04/08 Casa encore et toujours...

Publié le par Tous

Premiere journee a 4. On espere que Claire poursuit bien son voyage en avion et qu elle passe au travers des barrages douanniers sans trop de problemes. A l heure qu il est elle doit etre dans l avion Miami-Paris.

Ce matin nous avons encore eu des surprises. En effet pendant la nuit (decidement les shuars ne dorment jamais) la secretaire de la fondation TsunkiShuar a contacte un autre "maestro" qui est avant tout leur ami. Il etait disponible pour travailler des le lendemain et ce pour moins cher que le frere de Francisco (eh oui le Perou ce n est pas tout pres) difficilement disponible. 

Nous sommes donc arrive sur le terrain ou 20 personnes travaillaient deja pour nettoyer le terrain pour que le "maestro" puisse placer les limites de la Casa et du terrain acquis. Nous avons aussi pu constater que la buse (le tuyau) a ete parfaitement mise en place, l acces au terrain a ete ameliore par l amenagement d un escalier sur une pente glissante. Enfin l acces a l eau potable de cette riviere est garanti par un ingenieux systeme de goutiere en banbou qui prend l eau a sa source. 


La matinee a ete consacree a terminer le nettoyage du terrain. Apres un repas bien merite nous avons pu aborder avec le "maestro" la question du buget et de maniere generale de l architecture de la Casa. Apres une longue discussion et plusieurs idees d architecture nous avons decide ensembles (groupe Hoe, fondation Tsunki Shuar, "maestro")  un plan pour les fondations. Ce sont ainsi 16 colonnes de beton arme qui formeront les fondations et l armature du 1er etage et qui permetraient de soutenir les 2 etages superieurs. Les fondations s enfonceraient de 70cm dans le sol et seraient surmontee d une dalle en beton qui isolerait le 1er etage du sol. Le sol est compose d argiles silteuses consolidees et de conglomerats. Le "maestro" a beaucoup travaille avec ce type de sol, nous lui faisons confiance pour les fondations. D autant plus qu il a effectue plusieurs sondages au pic pour s assurer de la durete du sol en profondeur.


 
En plus du cout de realisation de cette structure, il faut ajouter le cout de la main d oeuvre et en particulier le "maestro" pendant 3 semaines. 

 



Nous avons estime les quantites de materiaux necessaires (fer, fil de fer, clous, sable, gravier, ciment, pierres, planches, serre-joints). Nous pouvons economiser sur le sable, les graviers et les pierres puisqu il est possible de les acheter juste a cote du terrain.

Finalement l estimation obtenue, meme si certains prix restent encore a etre precises, correspond a notre budget.
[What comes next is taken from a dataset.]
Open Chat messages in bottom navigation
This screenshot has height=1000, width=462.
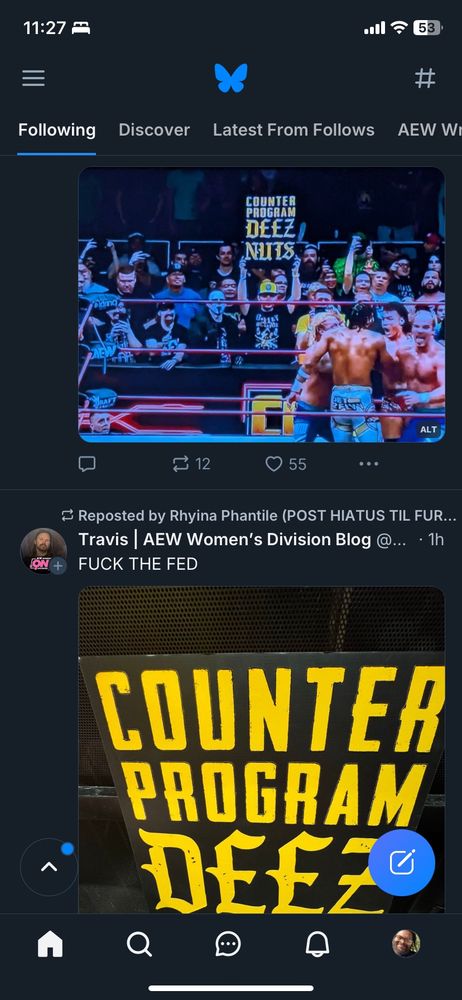click(x=228, y=944)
Il nous reste a estimer le cout du bois pour le 1er etage (qui doit etre coupe une nuit de pleine lune d apres la tradition Shuar). De plus, il nous semble important de preciser que le maestro nous a paru tres competent et digne de confiance, en plus d etre tres sympathique.

De retour a Puyo, nous avons rencontre un professeur equatorien interesse par la mise en place de cours de francais dans son ecole. On garde le contact. Quelques minutes plus tard, nous avons pu discuter avec des amis Guaranis (une autre nation indigene) de Francisco et Maria. L un d eux parle espagnol et nous a explique que sa communaute se trouvait a 8 jours de marche ou 1jour et demi de canoe ou quelques minutes d avion de Puyo. C est une communaute de 18 familles vivant dans la foret vierge primaire (encore beaucoup d animaux) avec laquelle Francisco envisage d echanger sur les savoirs.

Encore une journee bien chargee. A demain pour de nouvelles aventures.